No mortality differences were found between patients treated with paclitaxel drug-coated balloons (DCB) and those treated with uncoated balloon angioplasty (PTA), according to a study published in JACC: Cardiovascular Interventions. Moreover, the lack of clustering of causes of death or dose-response relationships argues against there being a causal relationship between paclitaxel and mortality.
A recent systematic review and meta-analysis identified increased long-term mortality among patients treated with DCB and stents. The current analysis sought to assess femoropopliteal DCB safety outcomes using patient-level data from a subset of participants in 3 randomized controlled trials from the Lutonix clinical program (LEVANT 1, LEVANT 2, and LEVANT Japan). A total of 2845 (91.9%) participants were treated with DCB and 250 (8.1%) were treated with uncoated PTA. Analyses were performed on an intent-to-treat basis. Cox proportional hazards modeling was used to calculate hazard ratios (HR).
Although LEVANT 2 had increased 5-year survival rates for PTA as compared with DCB (87.7 ± 2.7% vs 80.8 ± 2.3%), the difference was not significant (P =.084). Two-year HR after DCB in LEVANT 1 was 0.99 (95% CI, 0.25-3.95), compared with 1.40 (95% CI, 0.62-3.14) in LEVANT 2, and 0.32 (95% CI, 0.05-1.92) in LEVANT Japan.
The HR for all-cause mortality in LEVANT 2 increased from 1.13 (9 compared with PTA 5% CI, 0.35-3.68, P =.834) at 1 year to 1.60 (95% CI, 0.94-2.72, P =.084) at 5 years. In the LEVANT 2 combined randomized and continued access DCB cohorts, the 5-year HR was 1.48 (95% CI, 0.88-2.50, P =.139) compared with PTA. The differences in survival rates diminished as the data were aggregated: the aggregated analysis dataset of all 3 trials showed a 5-year HR of 1.01 (95% CI, 0.68-1.52, P =.95).

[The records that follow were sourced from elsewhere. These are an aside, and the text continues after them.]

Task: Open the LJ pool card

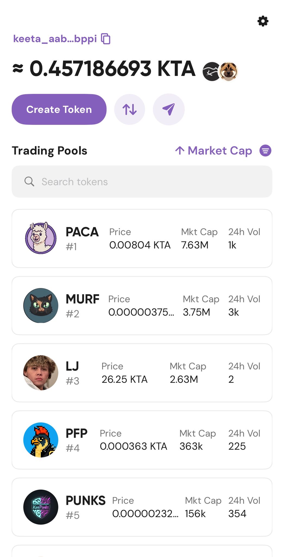Action: (142, 373)
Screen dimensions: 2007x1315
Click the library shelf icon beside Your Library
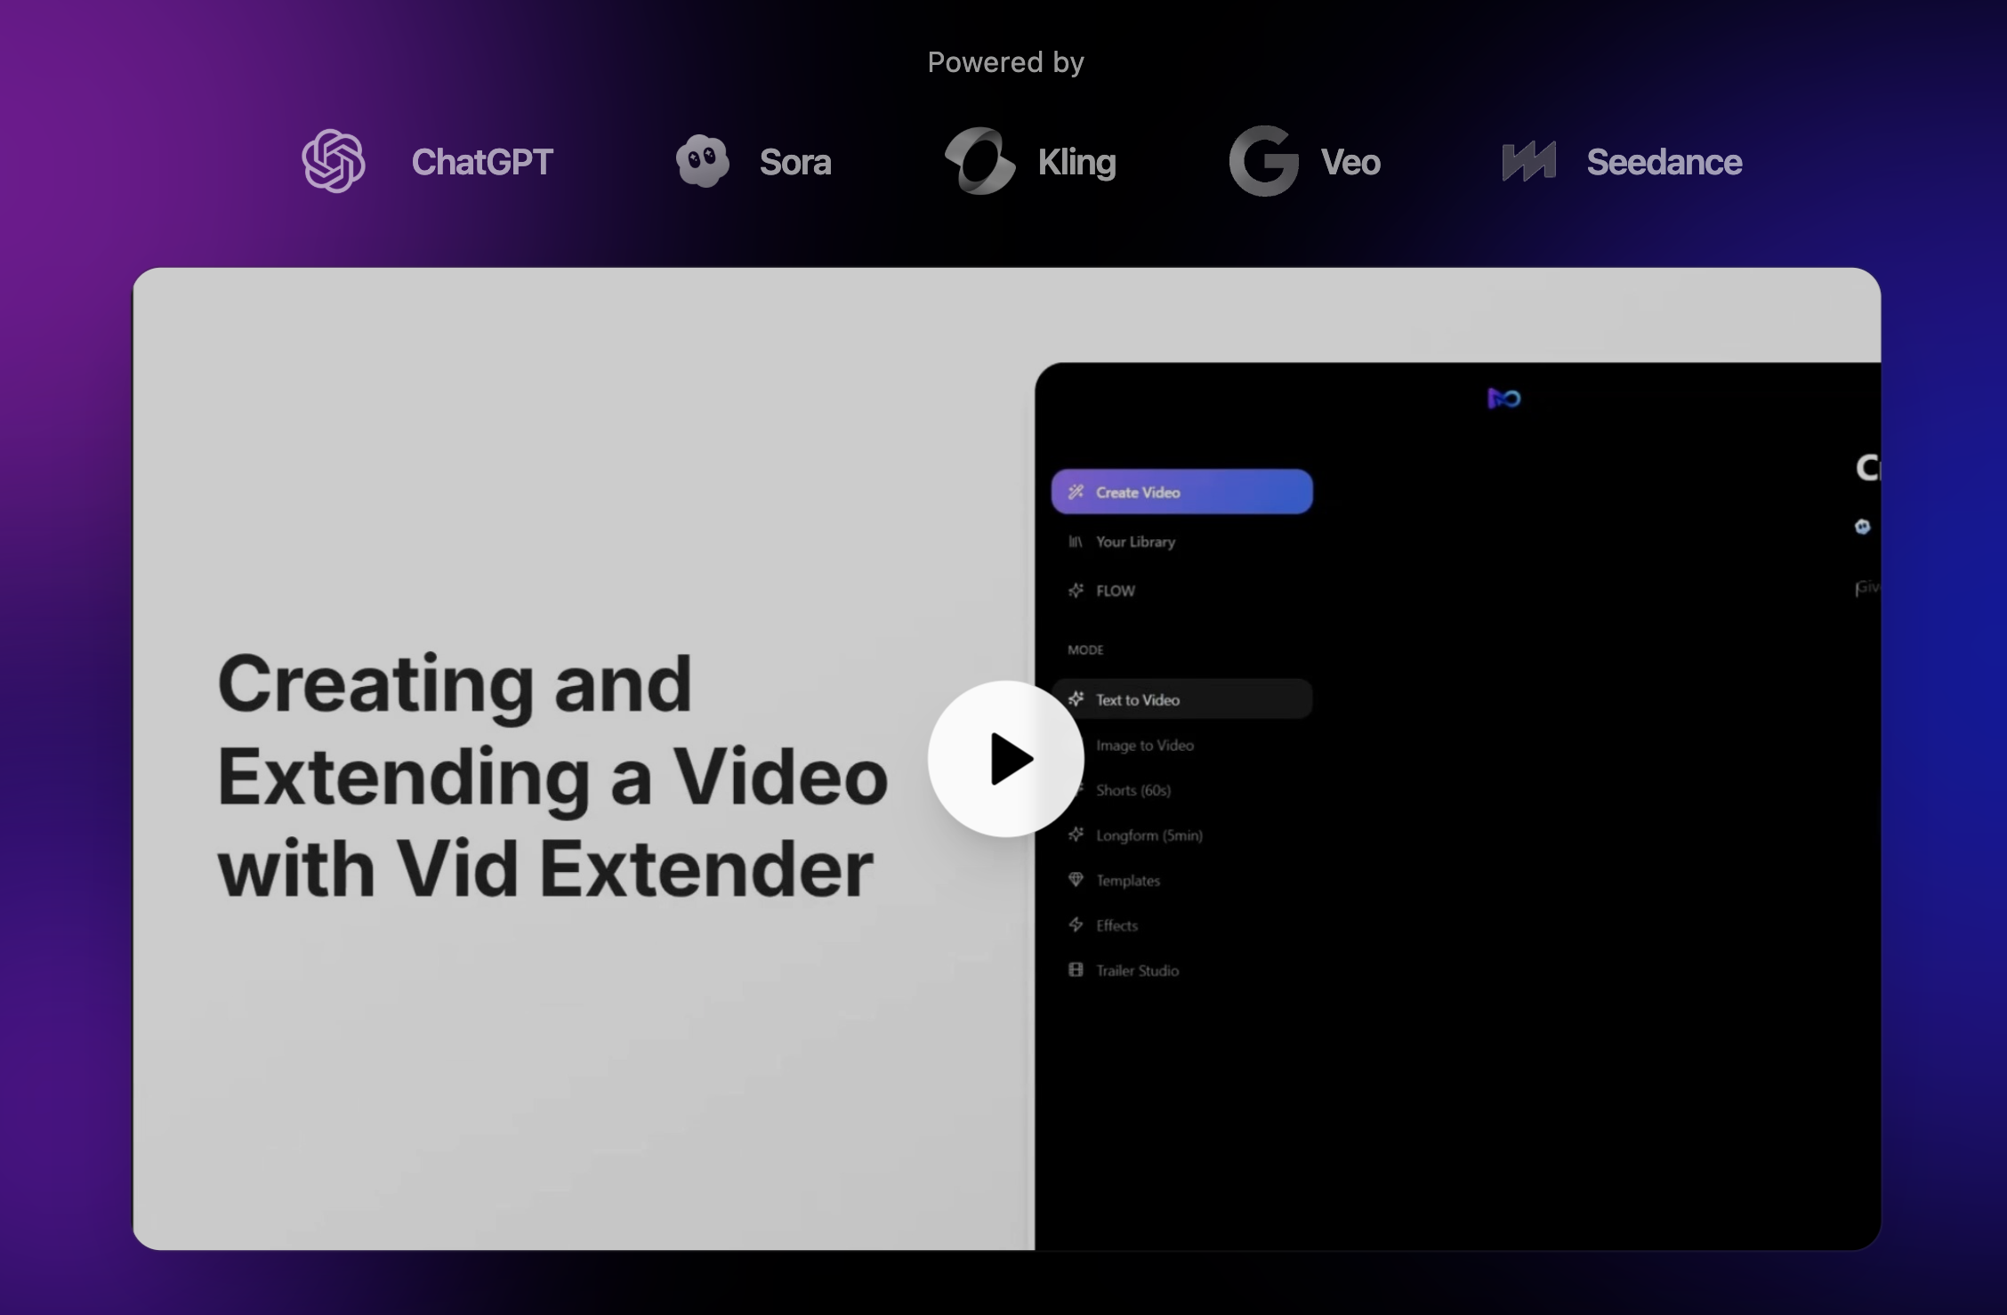[1076, 542]
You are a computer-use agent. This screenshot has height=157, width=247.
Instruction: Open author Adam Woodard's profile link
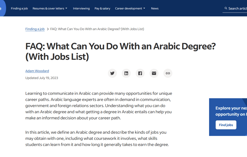coord(37,71)
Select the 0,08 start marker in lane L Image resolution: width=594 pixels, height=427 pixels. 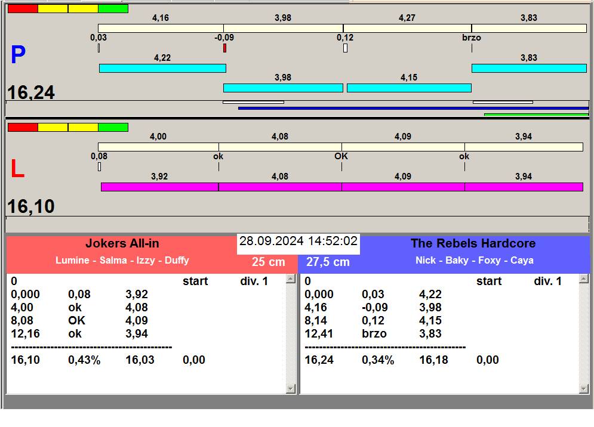point(99,167)
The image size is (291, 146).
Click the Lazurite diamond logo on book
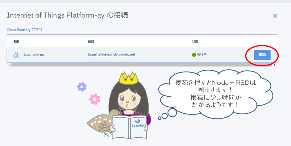138,123
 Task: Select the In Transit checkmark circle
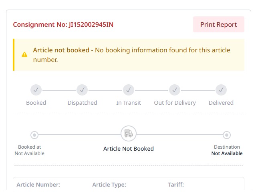tap(129, 90)
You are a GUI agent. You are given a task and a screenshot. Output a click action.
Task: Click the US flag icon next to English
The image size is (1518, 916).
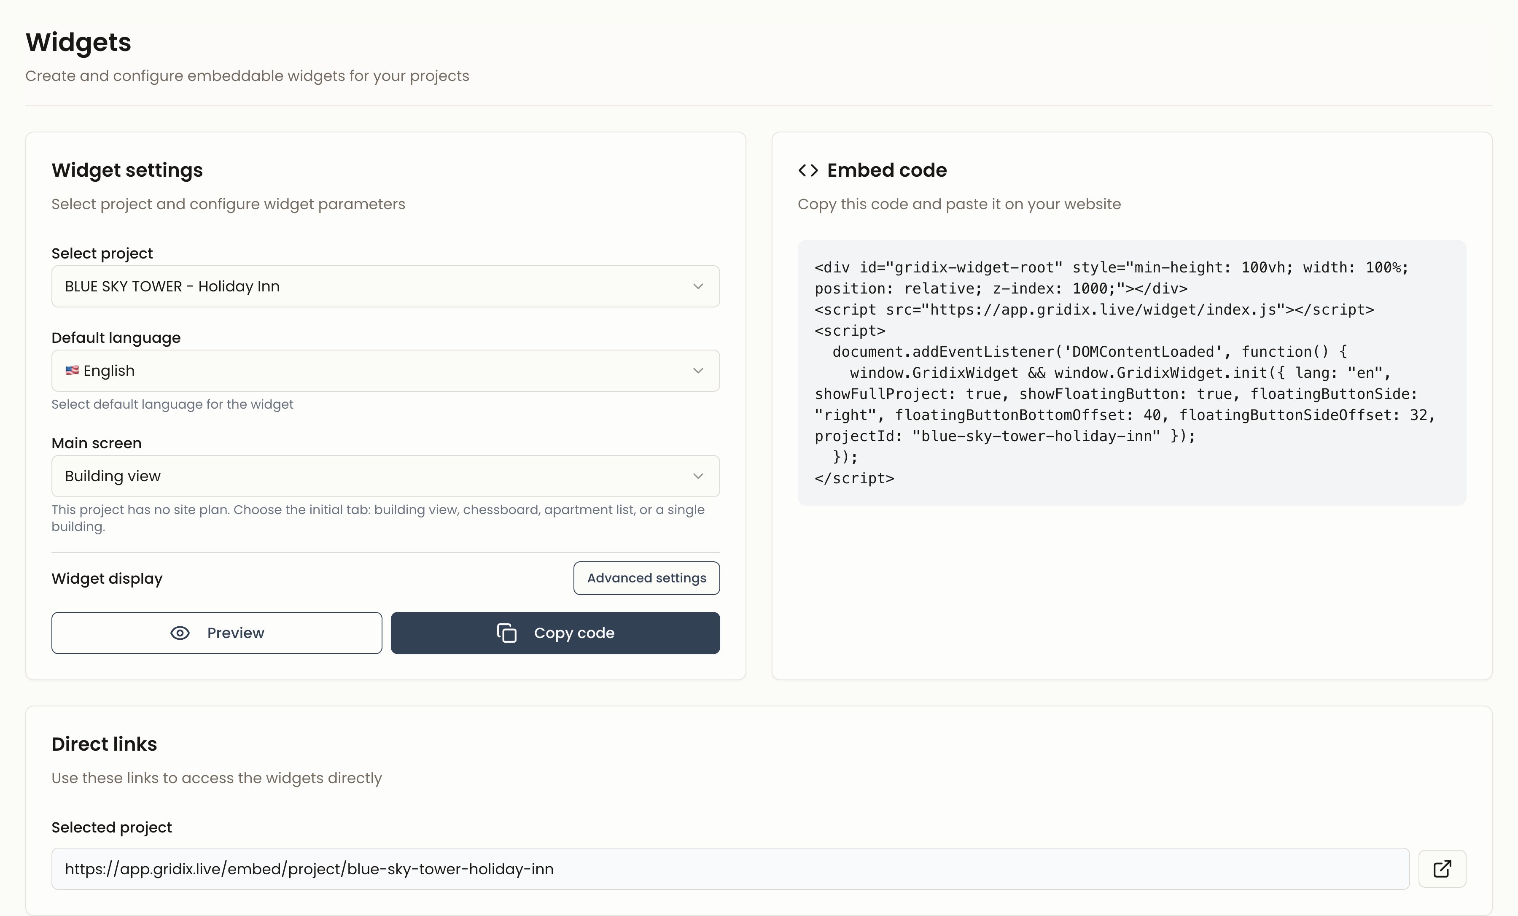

Causes of death and adverse events were balanced and without clustering between PTA and DCB, and patients undergoing paclitaxel or non-paclitaxel reinterventions had higher rates of survival compared with patients who did not undergo interventions. No dose-response relationship was found when adjustments were made for key mortality predictors.
Study limitations included the small sample size (which was underpowered for mortality), use of only select medications and covariates, uneven loss to follow-up between arms, and limited generalizability.
Study investigators concluded, “The association between DCB and late mortality does not imply causality and mortality differences may be better explained by the differences in post-randomization medical treatment in the two cohorts, DCB and PTA. The identification of factors predictive of mortality after treatment may be due to chance alone; alternatively, the observed associations may arise from associations between the identified predictor and other, unmeasured covariates. The beneficial effect of reinterventions suggests a survival advantage related to more frequent patient-physician encounters. Further analysis of existing datasets from clinical trials and real-world registries may elucidate these findings.”
Disclosure: This clinical trial was supported by BD Peripheral Interventions, Tempe, AZ. Please see the original reference for a full list of authors’ disclosures.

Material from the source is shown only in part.